** Start Working data **

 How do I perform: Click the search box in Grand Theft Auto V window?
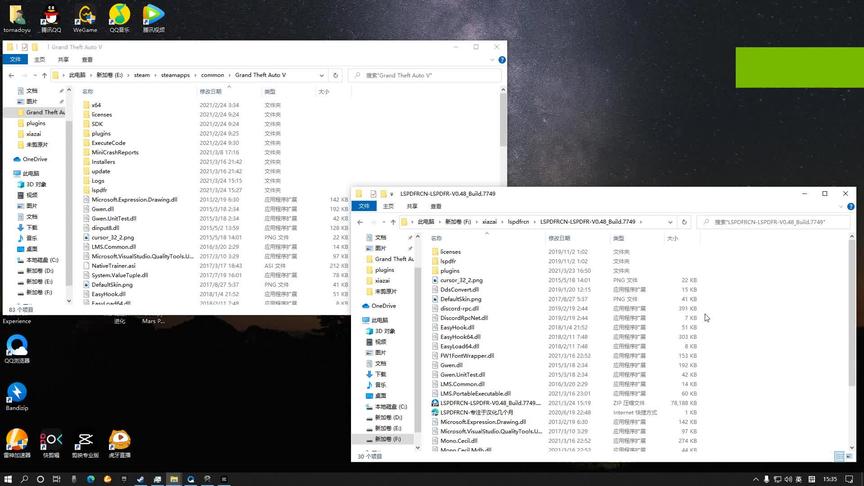point(425,75)
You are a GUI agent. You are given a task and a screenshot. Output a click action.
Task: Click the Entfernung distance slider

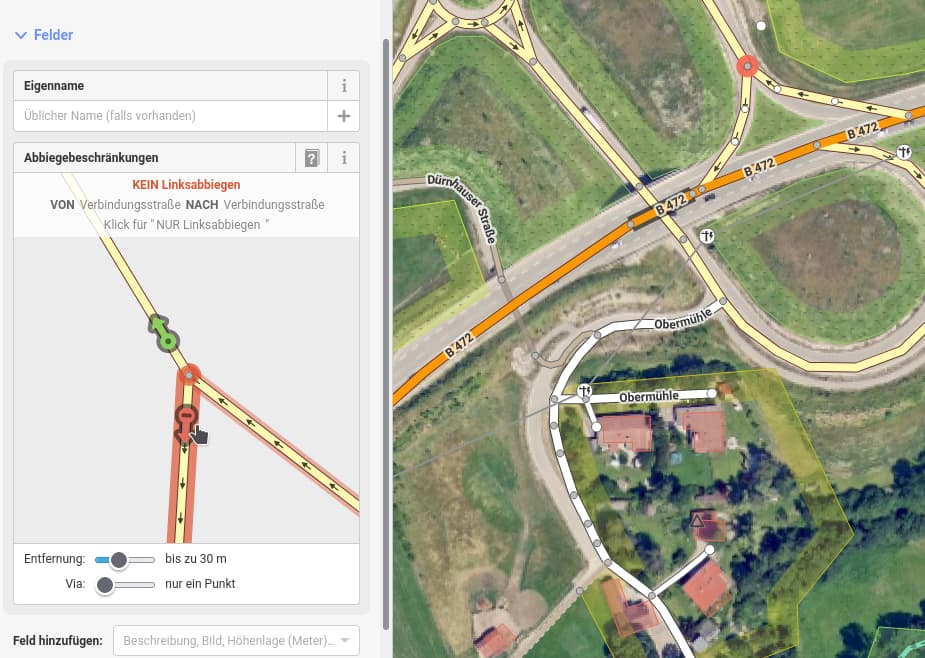(x=125, y=559)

** End Working data **

**Objective**
Substitute "search field" for "search box" everywhere in the material and reproduce it with nothing else changed. Omit the pictures from your answer.

**Written response**
 How do I perform: Click the search field in Grand Theft Auto V window?
point(425,75)
You are a GUI agent. You are given a task and a screenshot. Output a click action.
Task: Click the Entfernung distance slider

(x=125, y=559)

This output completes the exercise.